Business

Loyalty Hardens for Leading Brands on Internet

There are pundits who say loyalty was stillborn on the Internet, but Keynote Systems isn’t one of them.

The San Mateo, Calif., provider of on-demand test and measurement products for gauging mobile and online performance reports that loyalty to big Net brands solidified last year, as did those brand’s market share.

“In 2006, consumer brand preference hardened, as the various Internet markets matured, making it increasingly challenging for competitor sites to usurp the leaders in their markets,” Keynote stated in a report released last Thursday based on the company’s many competitive research studies conducted last year.

Mirror of Bricks and Mortar World

The online world is increasingly resembling the offline world, according to Keynote Director for Competitive Research Steve Foster.
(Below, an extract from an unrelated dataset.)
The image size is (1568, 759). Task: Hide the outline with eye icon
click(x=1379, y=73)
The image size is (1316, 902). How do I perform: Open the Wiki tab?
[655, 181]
“What you’re seeing here is a growth in customer experiences with a number of competitors in different marketplaces,” he told the E-Commerce Times. “You’re also seeing a more educated consumer. They effectively know what they want and know what they don’t like.”

Nevertheless, Foster acknowledged that price remains a paramount concern for online shoppers. However, like their offline counterparts, some online merchants have adopted tactics to avoid head-to-head competition on pricing.

“Selection is one common way of competing against price,” he noted. “In the travel space, travel packages are another great way to compete against price.”

Store Loyalty Declining

While consumer loyalty to brands may be hardening, their loyalty to stores is waning, claimed Patty Freeman Evans, an analyst with JupiterResearch.

“Consumers are more likely to switch from e-tailer to e-tailer even though they may have had previous good experiences with an e-tailer,” she told the E-Commerce Times.

“Loyalty on the Web seems to be declining,” she observed. “But I don’t know how that compares specifically with data in the offline world.”

She contended that competition has contributed to that decline in loyalty.

Rather Switch Than Fight

“Competition is heating up and continues to heat up,” Freeman Evans said. “There are hundreds of thousands of Web sites selling all sorts of things and that seems to keep growing.

“Consumers are getting inundated with lots and lots of offers and seeing ads in many different places so it’s easier for consumers to find different stores to shop with,” she continued.

“And switching costs are almost zero for consumers,” she added. “There’s not a lot holding customers to a retailer online, other than any specific efforts the retailer is making to satisfy that customer and to keep them in their clutches.”

‘Smart Promotions’

In the past, retailers spent 70 percent of their marketing budgets on acquisition of new customers, 15 percent on retention and 10 percent on loyalty, Freeman Evans noted.

“We’ll see that change over time as the online buying population matures and more consistent efforts will be made to poach customers,” she predicted.

E-tailers will also start to use “smart promotions” to create more interactivity with their brands, according to Michael Moon, CEO of Gistics, a marketing think tank in Oakland, Calif.

Brand strength grows as consumer interaction with the brand increases, explained Moon, co-author of Firebrands: Building Brand Loyalty in the Internet Age.

That interaction increases through a process Moon calls the brand building cycle. During that cycle, consumers evolve from repeaters to subscribers to editors, helpers and evangelists.

“Smart promotions create incentives throughout that brand building cycle,” he told the E-commerce Times.

Best Experience

Another trend identified in the Keynote report was that consumers have an increasingly high expectation for a satisfying online customer experience.

Online retailers ranked by Keynote as having high customer experience ratings were Amazon.com, Circuit City, L.L.Bean and Dell Computer.

Top travel sites were Expedia, Travelocity, Budget Rent A Car and Royal Caribbean.

Leading financial services sites were Citibank, Bank of America, Fidelity, Discover, American Express and Progressive.